--- start ---

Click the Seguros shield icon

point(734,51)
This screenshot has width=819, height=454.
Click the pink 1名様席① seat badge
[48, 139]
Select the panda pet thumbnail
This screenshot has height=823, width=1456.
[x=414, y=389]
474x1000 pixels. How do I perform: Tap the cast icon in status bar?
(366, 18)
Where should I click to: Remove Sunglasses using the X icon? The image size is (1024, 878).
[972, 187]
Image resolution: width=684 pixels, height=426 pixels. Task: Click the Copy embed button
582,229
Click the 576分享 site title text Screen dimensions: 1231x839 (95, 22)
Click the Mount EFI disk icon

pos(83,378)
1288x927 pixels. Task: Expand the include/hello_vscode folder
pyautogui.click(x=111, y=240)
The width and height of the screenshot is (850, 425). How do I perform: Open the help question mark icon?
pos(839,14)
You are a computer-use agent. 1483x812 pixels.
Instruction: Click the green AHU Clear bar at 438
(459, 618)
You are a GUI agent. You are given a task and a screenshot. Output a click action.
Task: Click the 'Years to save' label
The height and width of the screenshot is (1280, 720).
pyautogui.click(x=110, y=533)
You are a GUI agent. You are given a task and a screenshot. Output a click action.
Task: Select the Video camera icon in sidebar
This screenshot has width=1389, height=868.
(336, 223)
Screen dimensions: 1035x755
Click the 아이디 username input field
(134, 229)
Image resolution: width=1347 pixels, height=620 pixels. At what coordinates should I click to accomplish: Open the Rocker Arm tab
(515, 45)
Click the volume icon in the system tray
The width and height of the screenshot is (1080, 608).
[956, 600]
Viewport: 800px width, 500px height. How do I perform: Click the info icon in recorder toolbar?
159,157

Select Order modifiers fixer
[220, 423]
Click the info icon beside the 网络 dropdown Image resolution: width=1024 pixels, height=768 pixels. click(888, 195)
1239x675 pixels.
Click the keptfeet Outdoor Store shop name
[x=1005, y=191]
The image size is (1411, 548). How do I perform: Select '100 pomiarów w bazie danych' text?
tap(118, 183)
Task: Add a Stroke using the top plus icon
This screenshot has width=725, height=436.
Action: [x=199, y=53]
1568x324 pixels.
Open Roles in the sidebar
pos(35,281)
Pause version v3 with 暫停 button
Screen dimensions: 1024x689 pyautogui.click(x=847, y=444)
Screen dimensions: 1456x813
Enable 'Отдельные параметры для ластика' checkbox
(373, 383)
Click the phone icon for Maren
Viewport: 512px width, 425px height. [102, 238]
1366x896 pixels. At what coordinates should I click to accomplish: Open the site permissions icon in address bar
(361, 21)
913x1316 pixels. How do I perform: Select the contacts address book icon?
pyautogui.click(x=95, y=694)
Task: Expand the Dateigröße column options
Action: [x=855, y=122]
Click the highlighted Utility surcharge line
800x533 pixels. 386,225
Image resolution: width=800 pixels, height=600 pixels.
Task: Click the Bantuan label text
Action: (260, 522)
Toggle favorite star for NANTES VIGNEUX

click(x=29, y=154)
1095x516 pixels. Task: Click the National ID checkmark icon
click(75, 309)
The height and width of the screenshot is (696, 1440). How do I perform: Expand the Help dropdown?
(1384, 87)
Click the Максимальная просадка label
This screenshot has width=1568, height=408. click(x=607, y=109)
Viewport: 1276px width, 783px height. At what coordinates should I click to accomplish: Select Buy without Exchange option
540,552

--- end ---

EXERCISE REQUIREMENTS>
Copy all of the rows above again, keeping every line and character unchanged.

EXPECTED ANSWER>
Click the Seguros shield icon

point(734,51)
This screenshot has width=819, height=454.
Click the pink 1名様席① seat badge
[48, 139]
Select the panda pet thumbnail
This screenshot has height=823, width=1456.
[x=414, y=389]
474x1000 pixels. How do I perform: Tap the cast icon in status bar?
(366, 18)
Where should I click to: Remove Sunglasses using the X icon? The image size is (1024, 878).
[972, 187]
Image resolution: width=684 pixels, height=426 pixels. Task: Click the Copy embed button
582,229
Click the 576分享 site title text Screen dimensions: 1231x839 (95, 22)
Click the Mount EFI disk icon

pos(83,378)
1288x927 pixels. Task: Expand the include/hello_vscode folder
pyautogui.click(x=111, y=240)
The width and height of the screenshot is (850, 425). How do I perform: Open the help question mark icon?
pos(839,14)
You are a computer-use agent. 1483x812 pixels.
Instruction: Click the green AHU Clear bar at 438
(459, 618)
You are a GUI agent. You are given a task and a screenshot. Output a click action.
Task: Click the 'Years to save' label
The height and width of the screenshot is (1280, 720).
pyautogui.click(x=110, y=533)
You are a GUI agent. You are given a task and a screenshot. Output a click action.
Task: Select the Video camera icon in sidebar
This screenshot has width=1389, height=868.
(336, 223)
Screen dimensions: 1035x755
Click the 아이디 username input field
(134, 229)
Image resolution: width=1347 pixels, height=620 pixels. At what coordinates should I click to accomplish: Open the Rocker Arm tab
(515, 45)
Click the volume icon in the system tray
The width and height of the screenshot is (1080, 608).
[956, 600]
Viewport: 800px width, 500px height. How do I perform: Click the info icon in recorder toolbar?
159,157

Select Order modifiers fixer
[220, 423]
Click the info icon beside the 网络 dropdown Image resolution: width=1024 pixels, height=768 pixels. click(888, 195)
1239x675 pixels.
Click the keptfeet Outdoor Store shop name
[x=1005, y=191]
The image size is (1411, 548). How do I perform: Select '100 pomiarów w bazie danych' text?
tap(118, 183)
Task: Add a Stroke using the top plus icon
This screenshot has width=725, height=436.
Action: [x=199, y=53]
1568x324 pixels.
Open Roles in the sidebar
pos(35,281)
Pause version v3 with 暫停 button
Screen dimensions: 1024x689 pyautogui.click(x=847, y=444)
Screen dimensions: 1456x813
Enable 'Отдельные параметры для ластика' checkbox
(373, 383)
Click the phone icon for Maren
Viewport: 512px width, 425px height. [102, 238]
1366x896 pixels. At what coordinates should I click to accomplish: Open the site permissions icon in address bar
(361, 21)
913x1316 pixels. How do I perform: Select the contacts address book icon?
pyautogui.click(x=95, y=694)
Task: Expand the Dateigröße column options
Action: [x=855, y=122]
Click the highlighted Utility surcharge line
800x533 pixels. 386,225
Image resolution: width=800 pixels, height=600 pixels.
Task: Click the Bantuan label text
Action: (260, 522)
Toggle favorite star for NANTES VIGNEUX

click(x=29, y=154)
1095x516 pixels. Task: Click the National ID checkmark icon
click(75, 309)
The height and width of the screenshot is (696, 1440). How do I perform: Expand the Help dropdown?
(1384, 87)
Click the Максимальная просадка label
This screenshot has width=1568, height=408. click(x=607, y=109)
Viewport: 1276px width, 783px height. At what coordinates should I click to accomplish: Select Buy without Exchange option
540,552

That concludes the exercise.